These are all top-of-mind concerns for CFOs and investor relations teams in listed companies across both Iberia and Latin America, according to a survey conducted by LLYC among more than fifty professionals from both regions, including Panama.

63% of respondents said their companies plan to revise their corporate narrative this year—and that they’ll need to do so more frequently due to the ongoing instability of the economic landscape.

This disruptive context creates the challenge of capturing and holding investor attention. To meet it, financial teams must work closely with their communication and marketing counterparts. It’s no longer just about reporting indicators and financial results—it’s about delivering a strategic narrative that effectively communicates the organization’s vision and direction.

What should be considered when updating the corporate narrative?

Timing is one key factor. In the face of market volatility and weaker investor interest, it’s crucial to identify the right moment to re-engage the investment community.

That’s why finance and communications teams are advised to work closely together to monitor internal progress in areas such as ESG (Environmental, Social, and Governance), so they can pinpoint milestones that add value to the equity story and support investor communications.

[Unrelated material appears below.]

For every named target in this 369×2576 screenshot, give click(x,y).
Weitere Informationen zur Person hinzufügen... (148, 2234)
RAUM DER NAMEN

It’s highly likely that ESG will remain a top priority in the ongoing renewal of corporate narratives, given the growing importance of these criteria in evaluating organizational performance. A corporate narrative can no longer be just a summary of financial data—no matter how detailed—and should also go beyond simple market outlooks.

Based on survey results and expert interviews, the LLYC report concludes that investors are increasingly focused on environmental and social issues, alongside corporate governance.

In fact, the report emphasizes that this new approach “should not be limited to what is traditionally known as the equity story. It should also extend to the company’s broader set of materials and channels. Innovation is an emerging value. Several executives are calling for creativity and the development of new formats and content.”

In light of this, it is essential that financial and communications teams build a strong alliance to deliver the right narrative to investors and other stakeholders—one that integrates data, compliance, forecasts, and the organization's real impact on society.